Services sector was the main dragger from growth
The negative impact of the Covid-19 shock deepened in 2Q20 and economic activity contracted by 9.9% in annual terms, led by the historically deepest quarter-on-quarter contraction of 11%. On the demand side, the main dragger was the exports with -9pp contribution, whereas the relatively very limited contraction in imports (-1.2pp) resulted in a record negative contribution from external demand (-7.8pp). Second, household consumption shrank by 8.6% (the deepest level since 1Q09), subtracting 5pp from growth. The contraction in investment was rather limited with 6.1% (-1.5pp), fueled mainly by the positive base effects. Surprisingly for us, government consumption also contracted by 0.8%, dragging down growth by 0.1pp for the first time since 2Q17. Since demand remained subdued, inventories continued to give a high positive GDP contribution of 4.5pp. On the sectorial side, the growth rates in certain services sectors (sensitive to the Covid shock) and industry weighed on the downside (-5.9pp from trade, transportation and accommodation, and -3.3pp from industry), while agriculture (0.2pp) and other services sectors such as financial (+1.5pp) and information services (0.3pp) limited a further contraction. On the other hand, construction sector continued to suffer (-0.2pp) in the 8th consecutive quarter. Looking ahead, our Big Data and leading indicators confirm a recovery in both demand and the supply side, led by the ease in lock-down measures globally and domestic policy impulses, which should be partially reversed by the recent financial tightening. Our monthly GDP sub-components confirm a robust recovery trend, also in investment, especially showing a better outlook on the machinery front (Charts 6-7).

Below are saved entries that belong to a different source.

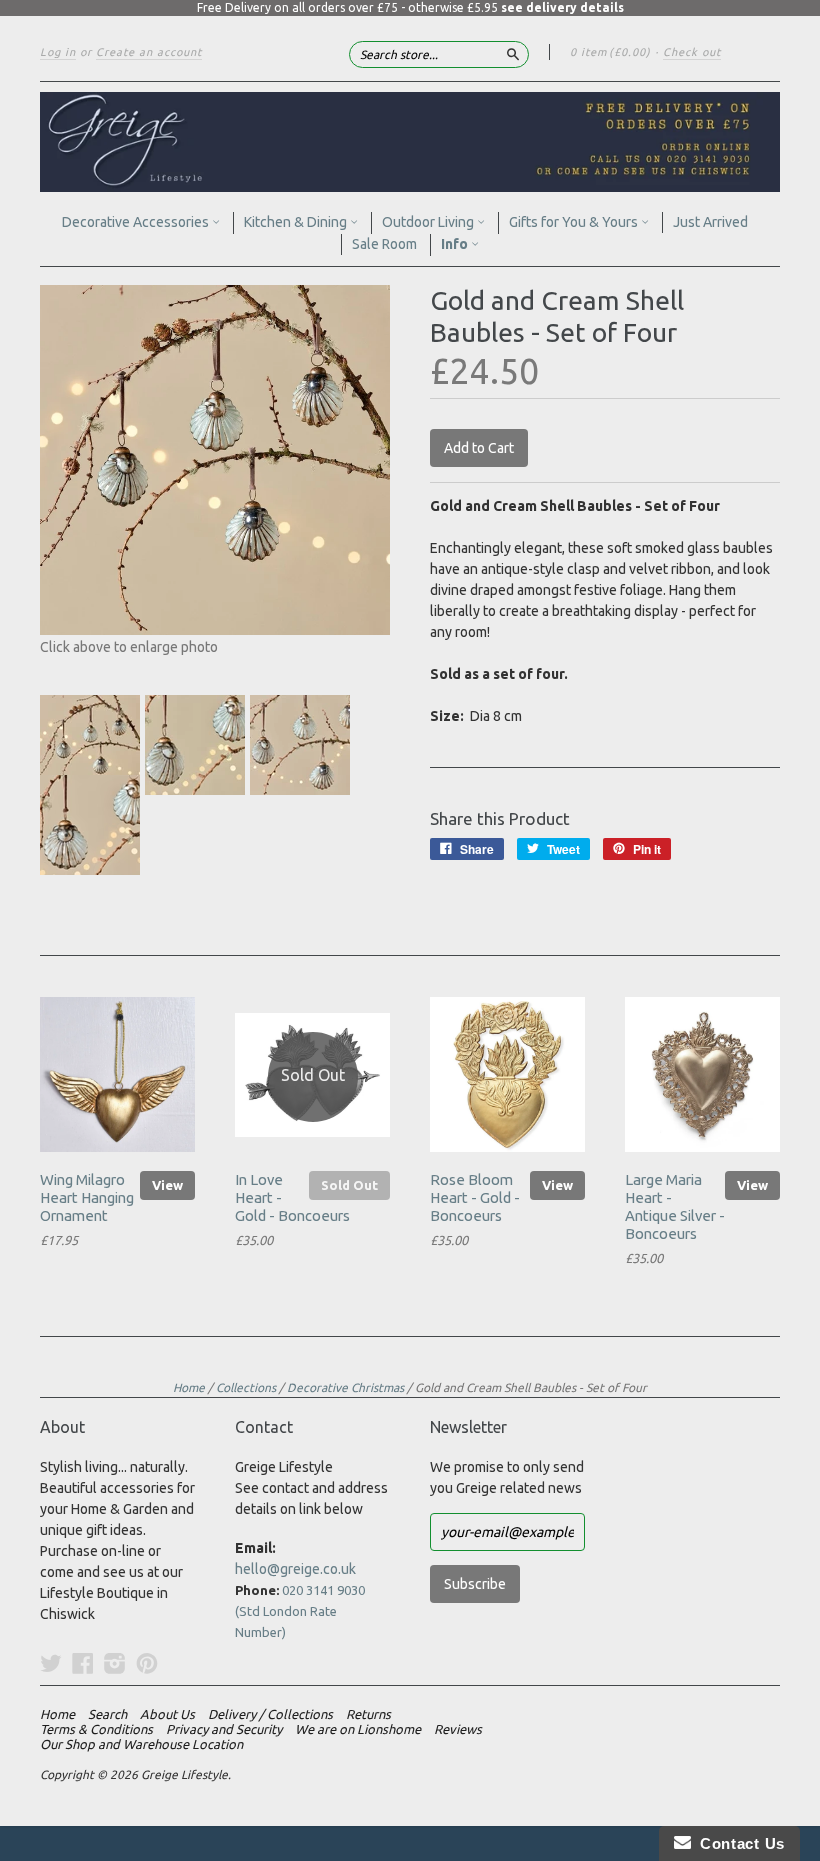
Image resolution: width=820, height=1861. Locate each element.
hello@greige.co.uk (295, 1569)
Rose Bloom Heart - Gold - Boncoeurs (475, 1197)
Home (189, 1387)
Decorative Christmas (345, 1387)
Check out (692, 52)
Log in (58, 52)
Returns (368, 1714)
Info (456, 244)
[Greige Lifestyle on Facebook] (83, 1663)
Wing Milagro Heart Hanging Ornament (87, 1197)
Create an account (149, 52)
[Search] (513, 54)
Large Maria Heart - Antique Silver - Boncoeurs (675, 1206)
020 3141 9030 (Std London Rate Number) (300, 1611)
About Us (167, 1714)
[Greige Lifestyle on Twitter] (51, 1663)
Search (107, 1714)
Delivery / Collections (270, 1714)
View (167, 1185)
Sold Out (349, 1185)
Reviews (458, 1729)
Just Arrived (710, 222)
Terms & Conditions (96, 1729)
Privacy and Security (224, 1729)
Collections (246, 1387)
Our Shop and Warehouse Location (141, 1744)
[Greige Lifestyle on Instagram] (115, 1663)
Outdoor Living (429, 222)
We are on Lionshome (358, 1729)
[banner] (410, 142)
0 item (610, 52)
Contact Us (738, 1843)
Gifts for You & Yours (575, 222)
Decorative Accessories (137, 222)
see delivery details (562, 7)
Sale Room (384, 244)
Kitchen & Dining (297, 222)
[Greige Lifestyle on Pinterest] (147, 1663)
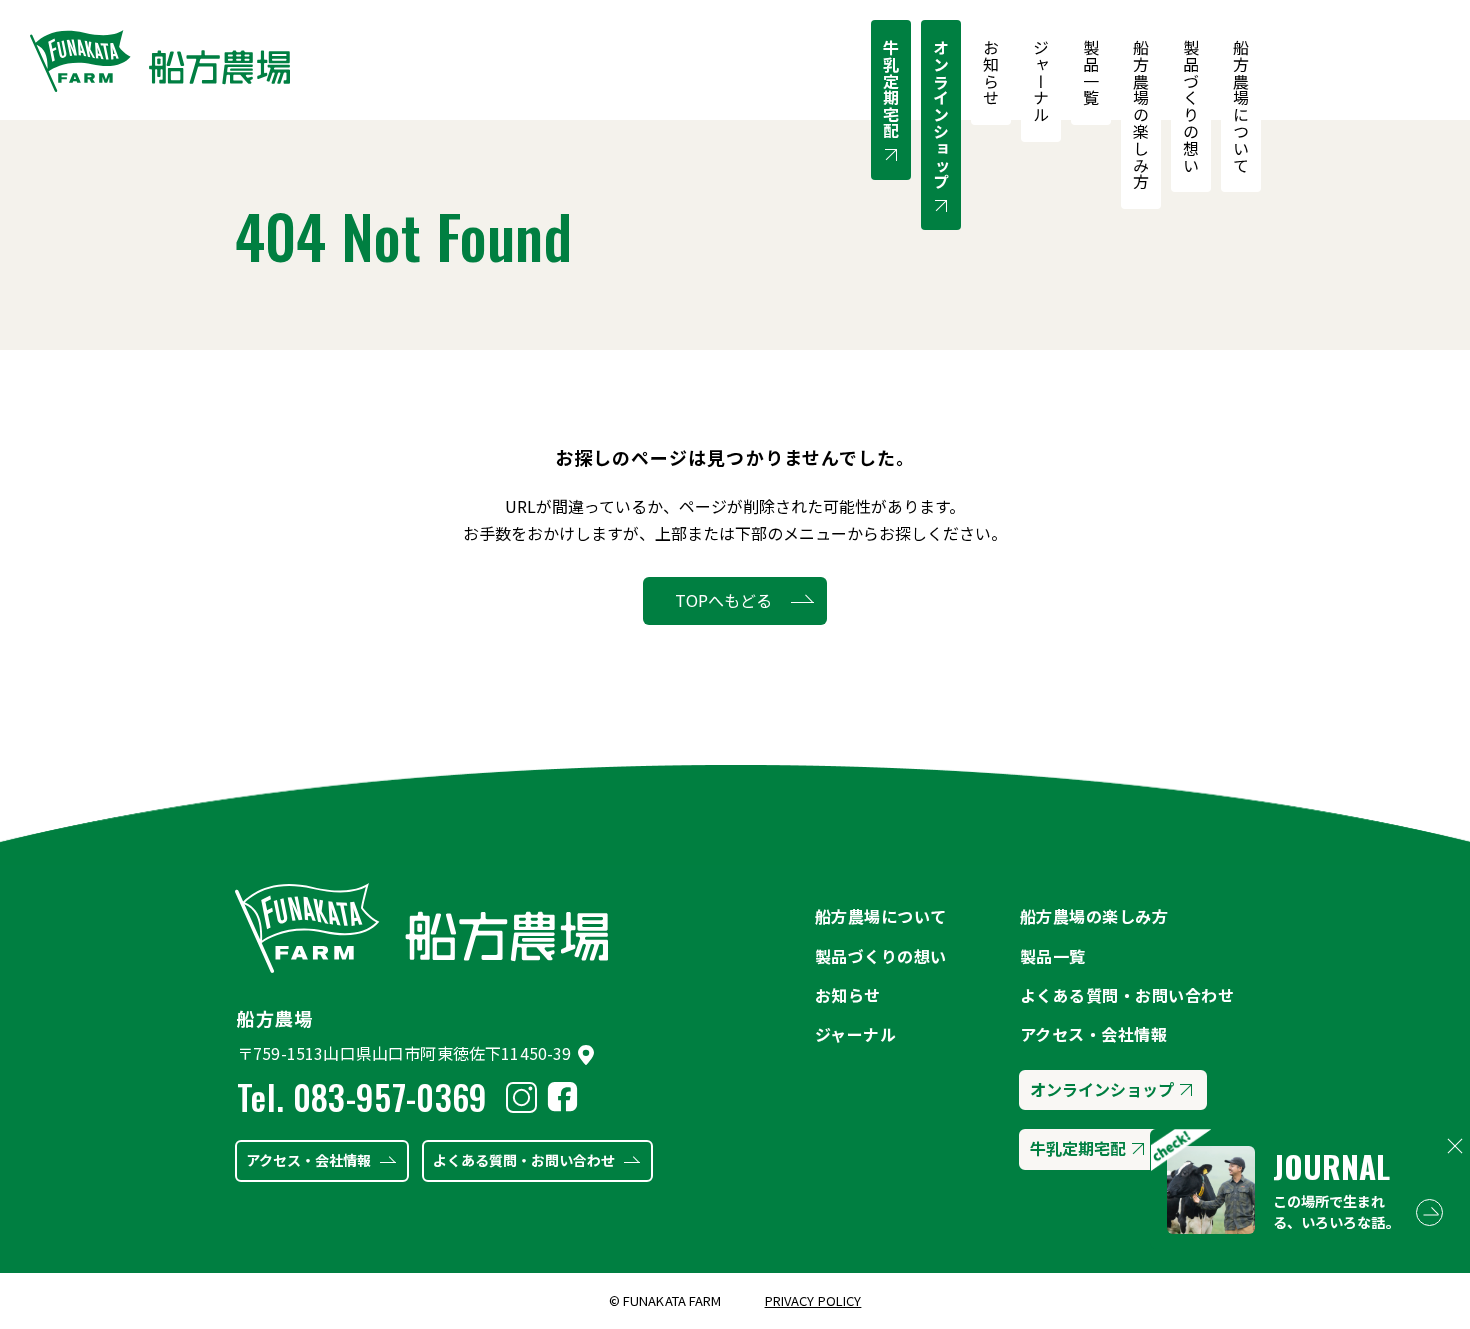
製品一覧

We expect 1% GDP contraction in 2020 and 5.5% GDP growth in 2021
While the recent financial tightening and uncertainties led us to adjust our GDP forecasts to -1%, we maintain our initial forecast range between -3% and +1% for 2020. However, the intense recovery in 3Q20 already poses some upside risks. In any case, Turkey´s GDP will outperform the rest of the EMs and gloomier expectations should be ruled out. GDP growth might converge to 5.5% in 2021.